Useful: Good knowledge of calculus, knowledge of sampling algorithms like Gibbs, Metropolis, particle swarm optimization, etc., good programming skills.
Topic: Societal challenges for academic psychology
Recently there has been a lot of attention focused on perceived problems in the world of academic psychology. One issue that has found its way into the popular media is a number of cases of academic fraud. I am interested in investigating not only the statistical methods used to uncover fraud, but also in the consequences of academic misconduct and questionable research practices.
A lesser version of the same problem is publication bias. This type of bias, which comes in many forms, is not a form of misconduct by individual researches, but rather a result of a somewhat pathological state of the "current standards and practices" in academic publishing. While it is commonly recognized that publication bias is both pervasive and damaging to scientific progress, there is no agreed-upon strategy for combating it. I am interested in research that aims to uncover, undo, or prevent publication bias.
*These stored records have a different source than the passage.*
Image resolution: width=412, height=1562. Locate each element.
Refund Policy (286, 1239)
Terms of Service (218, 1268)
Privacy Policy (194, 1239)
Finally, I am supportive of any graduate applicant who wishes to contribute to reproducibility, transparency, team science, or open science with novel quantitative methods.
Useful: Good knowledge of classical statistics, logic and philosophy of science
Topic: General-purpose implementations of computational algorithms
There exist in the statistical literature a number of highly useful algorithms, models and programming techniques that nevertheless find little use in practice. The reason for this, presumably, is that researchers rarely have the time to invest in learning about new models, and certainly not to build and test software implementations of those models and algorithms. However, the field is advanced by the application of state-of-the-art methods, and providing accessible and user-friendly tools for other researchers is good practice for any modeler.
Useful: Background in computer science, good programming skills, knowledge of linear algebra or stochastic calculus, knowledge of sampling algorithms like Gibbs, Metropolis, particle swarm optimization, etc.